International Brotherhood Of Teamsters, Chauffeurs, Warehousemen And Helpers Of America, Local Union No. 117, Plaintiff-Appellant v. Washington Employers, Inc.

557 F.2d 1345, 96 L.R.R.M. (BNA) 2096, 1977 U.S. App. LEXIS 12327
CourtCourt of Appeals for the Ninth Circuit
DecidedJuly 25, 1977
Docket75-3343
StatusPublished
Cited by1 cases

This text of 557 F.2d 1345 (International Brotherhood Of Teamsters, Chauffeurs, Warehousemen And Helpers Of America, Local Union No. 117, Plaintiff-Appellant v. Washington Employers, Inc.) is published on Counsel Stack Legal Research, covering Court of Appeals for the Ninth Circuit primary law. Counsel Stack provides free access to over 12 million legal documents including statutes, case law, regulations, and constitutions.

Bluebook
International Brotherhood Of Teamsters, Chauffeurs, Warehousemen And Helpers Of America, Local Union No. 117, Plaintiff-Appellant v. Washington Employers, Inc., 557 F.2d 1345, 96 L.R.R.M. (BNA) 2096, 1977 U.S. App. LEXIS 12327 (9th Cir. 1977).

Opinion

557 F.2d 1345

96 L.R.R.M. (BNA) 2096, 82 Lab.Cas.
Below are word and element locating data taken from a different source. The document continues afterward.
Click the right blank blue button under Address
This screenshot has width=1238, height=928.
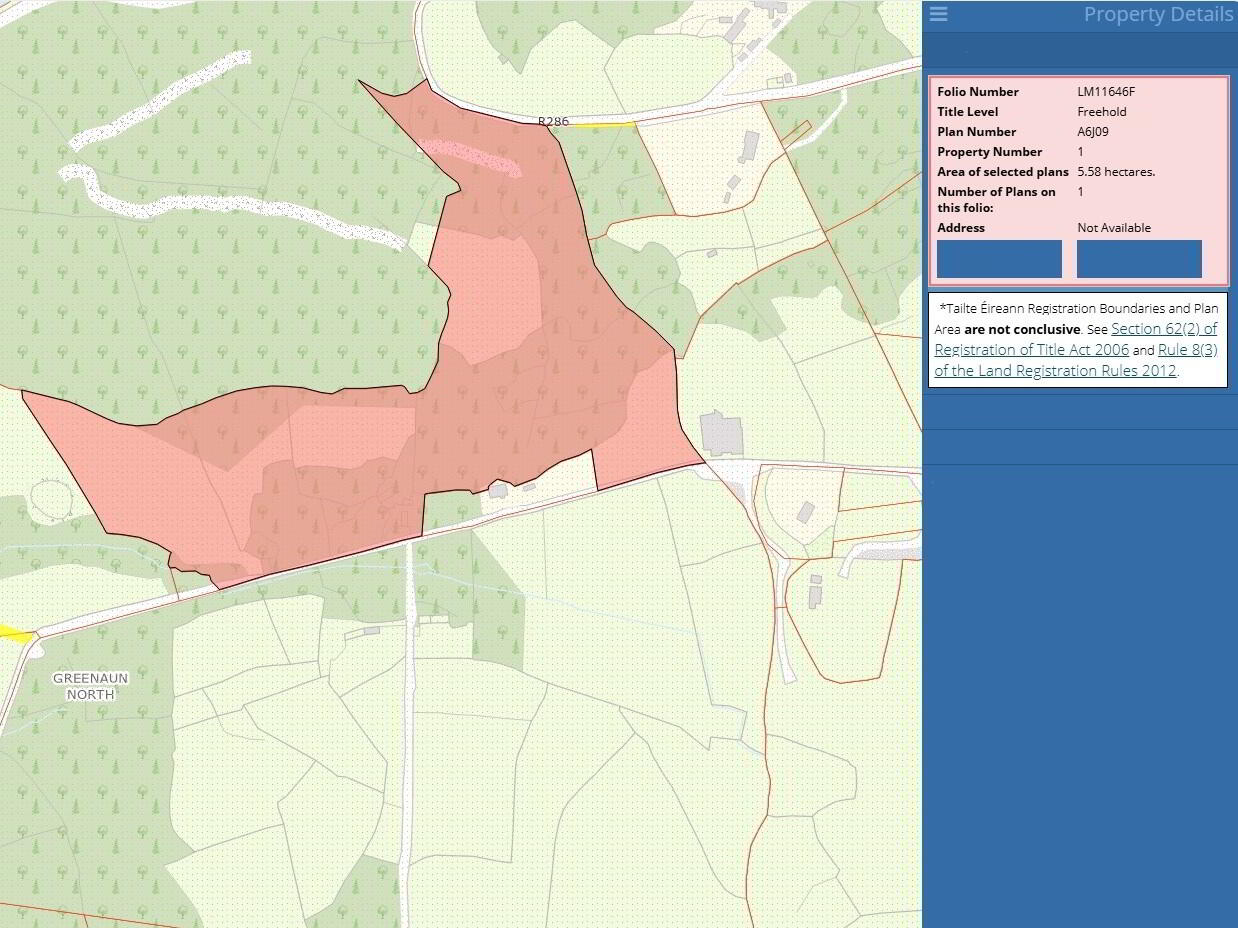click(x=1139, y=259)
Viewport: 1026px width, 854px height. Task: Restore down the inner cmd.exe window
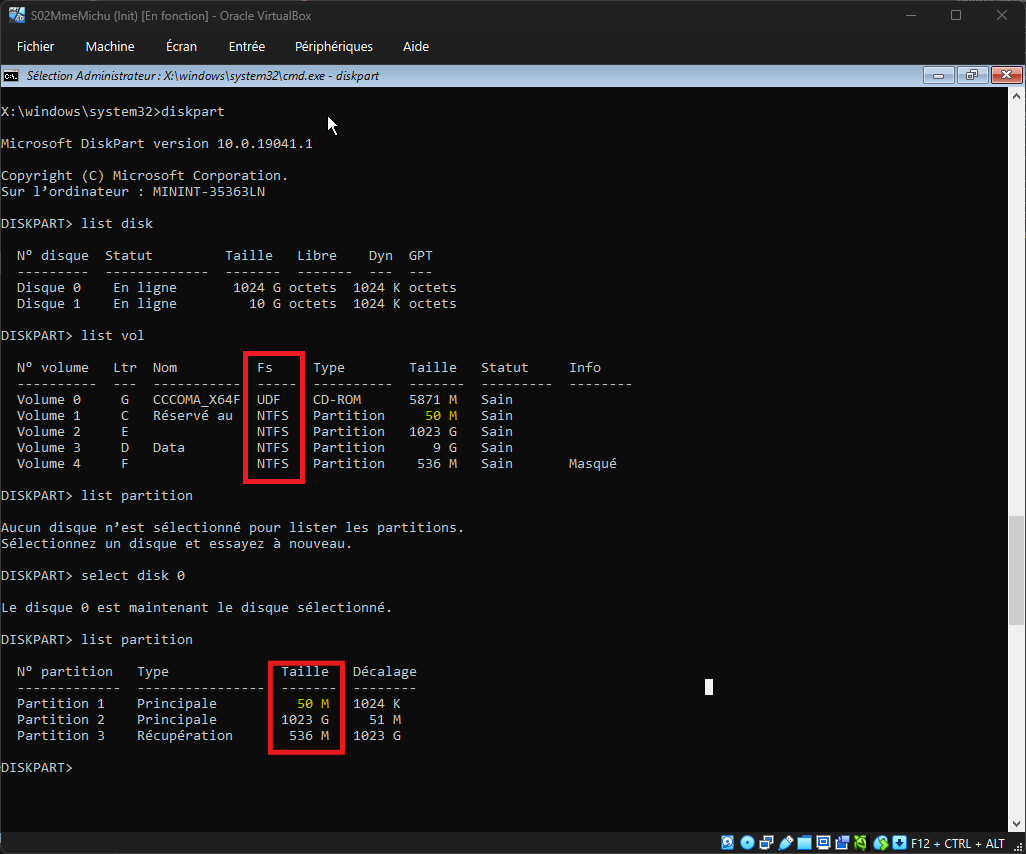coord(971,76)
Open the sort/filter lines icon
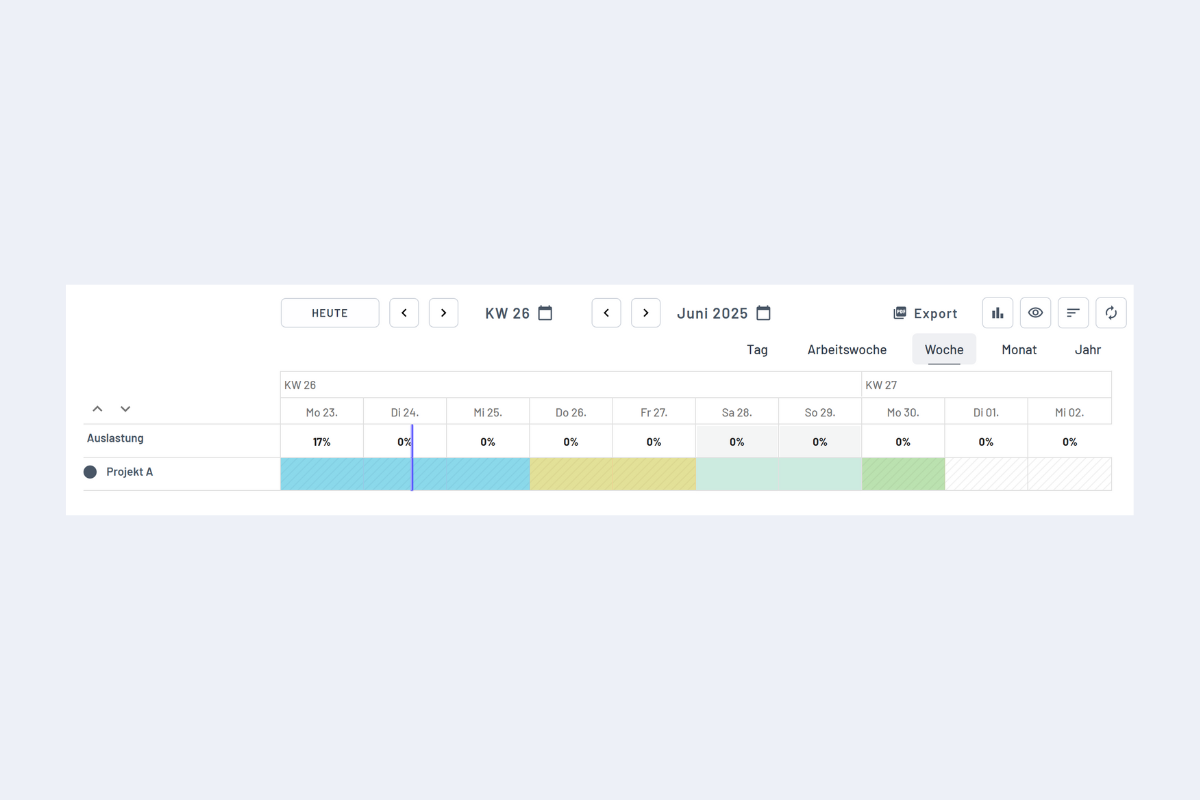 click(x=1073, y=313)
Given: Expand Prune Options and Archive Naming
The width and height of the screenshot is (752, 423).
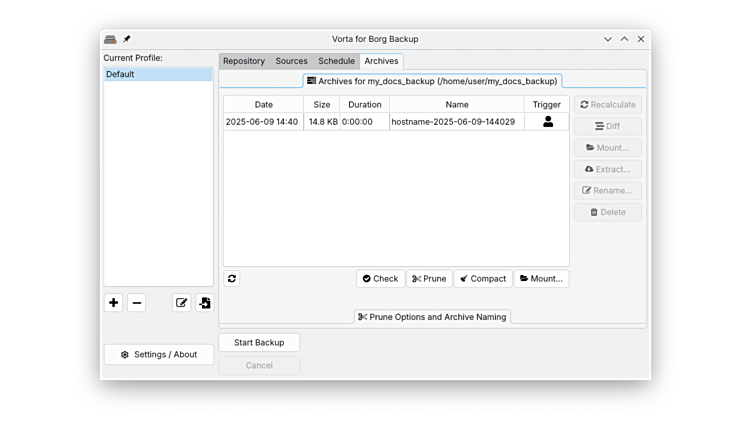Looking at the screenshot, I should [x=432, y=317].
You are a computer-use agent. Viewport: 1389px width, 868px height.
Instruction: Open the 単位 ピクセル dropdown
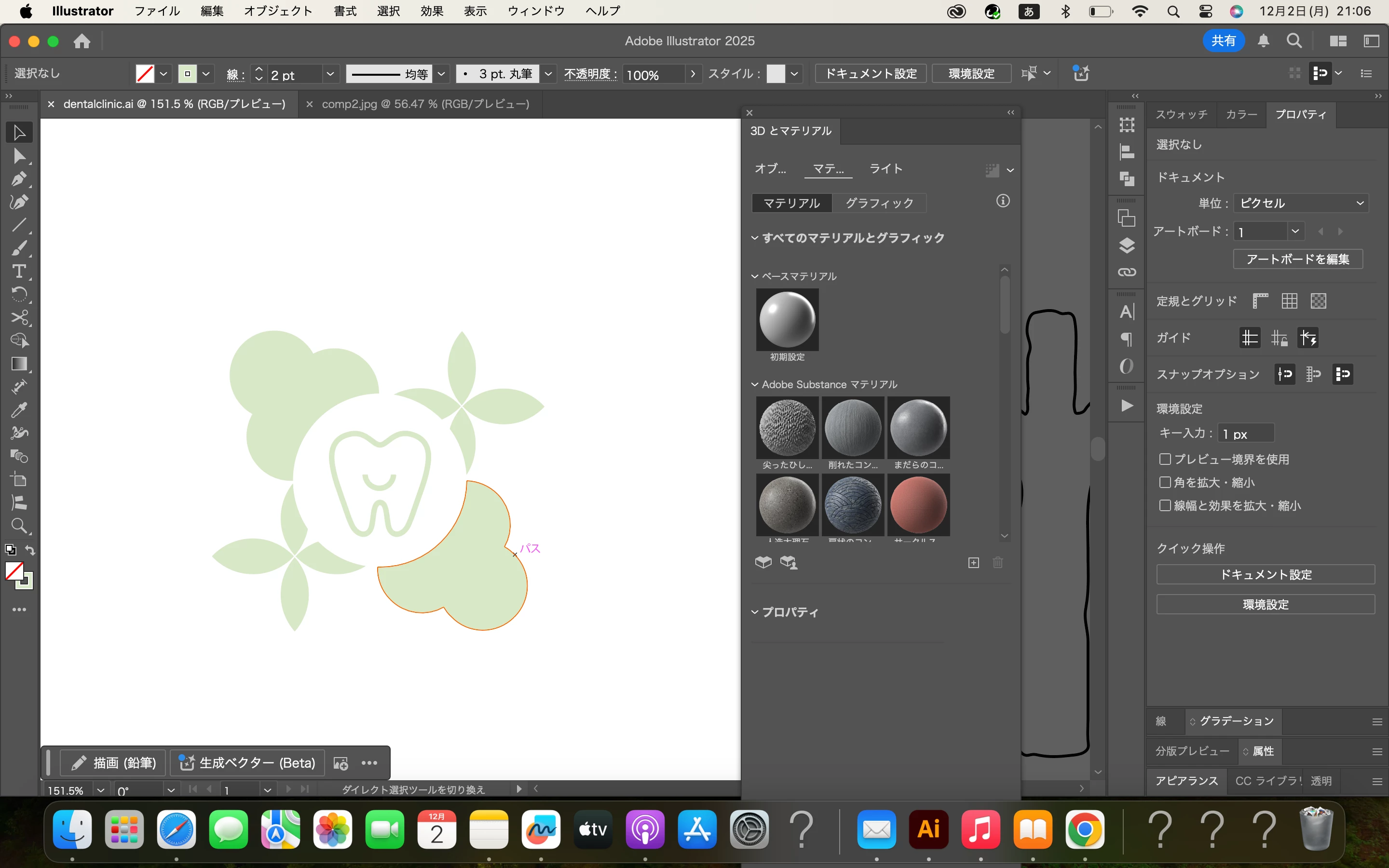point(1301,203)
P 10,061

INTERNATIONAL BROTHERHOOD OF TEAMSTERS, CHAUFFEURS,
WAREHOUSEMEN AND HELPERS OF AMERICA, LOCAL UNION
NO. 117, Plaintiff-Appellant,
v.
WASHINGTON EMPLOYERS, INC., Booth Fisheries, Main Fish
Company, Inc., McCallum Legaz Fish Company, Inc., New
England Fish Company, Perfection Smokery, Inc., Whitney
Fidalgo Seafoods, Inc., Seattle Seafoods, Inc., Washington
Fish & Oyster Company, Inc., Diamond Ice & Storage Co.,
Nordic Cold Storage Co., Inc., Olympic Cold Storage and
Warehouse Co., Rainier Ice & Cold Storage Co., Rainier Port
Cold Storage, Inc., and SDC Cold Storage, Defendants-Appellees.

No. 75-3343.

United States Court of Appeals,
Ninth Circuit.

July 25, 1977.

William A. Roberts, argued, Vance, Davies & Roberts, Seattle, Wash., for plaintiff-appellant.

Peter M. Anderson, Seattle, argued for defendants-appellees.

Appeal from the United States District Court for the Western District of Washington.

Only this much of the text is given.